*Jobs:*
a - In the masterplanning excerpt, what name does URBED give its masterplanning courses for communities and professionals?
b - Transcribe the masterplanning excerpt word for word, from "This begs some" up to and including "needs to change.".

For a number of years URBED has also run masterplanning courses for
communities and professionals called Design for Change. As part of the course
we tell participants not to let on that masterplanning is easy! Connect up the
surrounding streets, follow a few simple rules and anyone can do it. Indeed after
a three day residential course we can get community groups to produce good
professional, plans lovingly modelled in plasticine.
This begs some important questions such as: Why do so many professionals find
it so difficult to produce good masterplans? and... Why do so few masterplans,
even the good ones, ever get built? The reason is that in the real, rather than the
plasticine world, masterplanning is actually a complicated, collaborative process
that is quite unlike architecture or indeed town planning.
It is easy enough to draw the perfect plan, but as a masterplanner it is necessary
to find common ground between a wide range of competing interests. These
include commercial clients and their agents, local communities, politician,
highway engineers, ecologists, flood specialists etc... This is before you even
speak to the planning authority and are told that everything needs to change.

*Data extract:*
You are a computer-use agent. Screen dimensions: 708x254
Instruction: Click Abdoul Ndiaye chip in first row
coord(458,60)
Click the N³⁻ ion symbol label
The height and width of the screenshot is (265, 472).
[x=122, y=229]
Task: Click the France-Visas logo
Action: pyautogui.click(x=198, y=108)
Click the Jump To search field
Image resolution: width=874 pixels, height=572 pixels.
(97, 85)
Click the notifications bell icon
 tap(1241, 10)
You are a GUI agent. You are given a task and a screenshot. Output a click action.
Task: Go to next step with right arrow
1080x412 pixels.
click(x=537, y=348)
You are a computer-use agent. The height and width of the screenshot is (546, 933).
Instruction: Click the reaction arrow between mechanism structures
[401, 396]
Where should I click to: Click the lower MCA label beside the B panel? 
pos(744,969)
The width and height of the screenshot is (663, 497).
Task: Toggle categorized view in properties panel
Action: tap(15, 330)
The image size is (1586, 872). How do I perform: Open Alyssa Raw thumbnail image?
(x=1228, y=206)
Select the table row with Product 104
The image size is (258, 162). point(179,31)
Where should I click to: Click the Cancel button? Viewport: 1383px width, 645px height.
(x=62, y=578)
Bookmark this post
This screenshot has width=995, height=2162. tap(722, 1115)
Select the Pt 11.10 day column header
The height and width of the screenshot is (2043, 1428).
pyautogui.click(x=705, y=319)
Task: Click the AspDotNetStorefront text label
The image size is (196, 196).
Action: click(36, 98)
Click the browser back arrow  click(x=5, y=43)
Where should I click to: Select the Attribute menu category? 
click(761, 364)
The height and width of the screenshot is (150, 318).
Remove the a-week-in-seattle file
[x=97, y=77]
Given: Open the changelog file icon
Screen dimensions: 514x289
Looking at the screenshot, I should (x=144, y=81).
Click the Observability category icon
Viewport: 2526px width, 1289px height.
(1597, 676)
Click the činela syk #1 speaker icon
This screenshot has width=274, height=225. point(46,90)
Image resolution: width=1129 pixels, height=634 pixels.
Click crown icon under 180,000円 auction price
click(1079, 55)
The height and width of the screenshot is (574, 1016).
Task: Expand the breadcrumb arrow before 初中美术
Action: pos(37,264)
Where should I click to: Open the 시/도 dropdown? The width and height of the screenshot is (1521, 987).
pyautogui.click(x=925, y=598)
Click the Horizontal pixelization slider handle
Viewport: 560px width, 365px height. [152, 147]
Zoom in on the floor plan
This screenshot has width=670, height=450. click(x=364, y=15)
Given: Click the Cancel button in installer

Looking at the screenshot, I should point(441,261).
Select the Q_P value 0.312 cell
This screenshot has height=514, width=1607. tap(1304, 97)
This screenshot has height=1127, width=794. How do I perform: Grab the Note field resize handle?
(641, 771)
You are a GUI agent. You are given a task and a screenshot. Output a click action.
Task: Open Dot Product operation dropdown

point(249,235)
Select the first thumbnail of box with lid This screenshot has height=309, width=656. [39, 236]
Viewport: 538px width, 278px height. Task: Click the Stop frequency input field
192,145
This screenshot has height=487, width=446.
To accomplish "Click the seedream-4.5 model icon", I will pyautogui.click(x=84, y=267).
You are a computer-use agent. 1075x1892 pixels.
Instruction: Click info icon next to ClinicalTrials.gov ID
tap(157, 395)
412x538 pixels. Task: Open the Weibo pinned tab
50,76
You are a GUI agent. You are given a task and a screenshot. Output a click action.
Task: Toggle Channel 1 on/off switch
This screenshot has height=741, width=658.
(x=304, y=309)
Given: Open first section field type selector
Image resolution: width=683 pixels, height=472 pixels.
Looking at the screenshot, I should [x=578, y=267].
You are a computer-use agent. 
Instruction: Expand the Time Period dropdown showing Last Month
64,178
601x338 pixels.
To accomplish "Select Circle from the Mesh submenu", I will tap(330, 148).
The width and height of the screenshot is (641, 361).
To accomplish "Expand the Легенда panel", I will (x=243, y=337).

*Results for each task:*
a - Design for Change

b -
This begs some important questions such as: Why do so many professionals find
it so difficult to produce good masterplans? and... Why do so few masterplans,
even the good ones, ever get built? The reason is that in the real, rather than the
plasticine world, masterplanning is actually a complicated, collaborative process
that is quite unlike architecture or indeed town planning.
It is easy enough to draw the perfect plan, but as a masterplanner it is necessary
to find common ground between a wide range of competing interests. These
include commercial clients and their agents, local communities, politician,
highway engineers, ecologists, flood specialists etc... This is before you even
speak to the planning authority and are told that everything needs to change.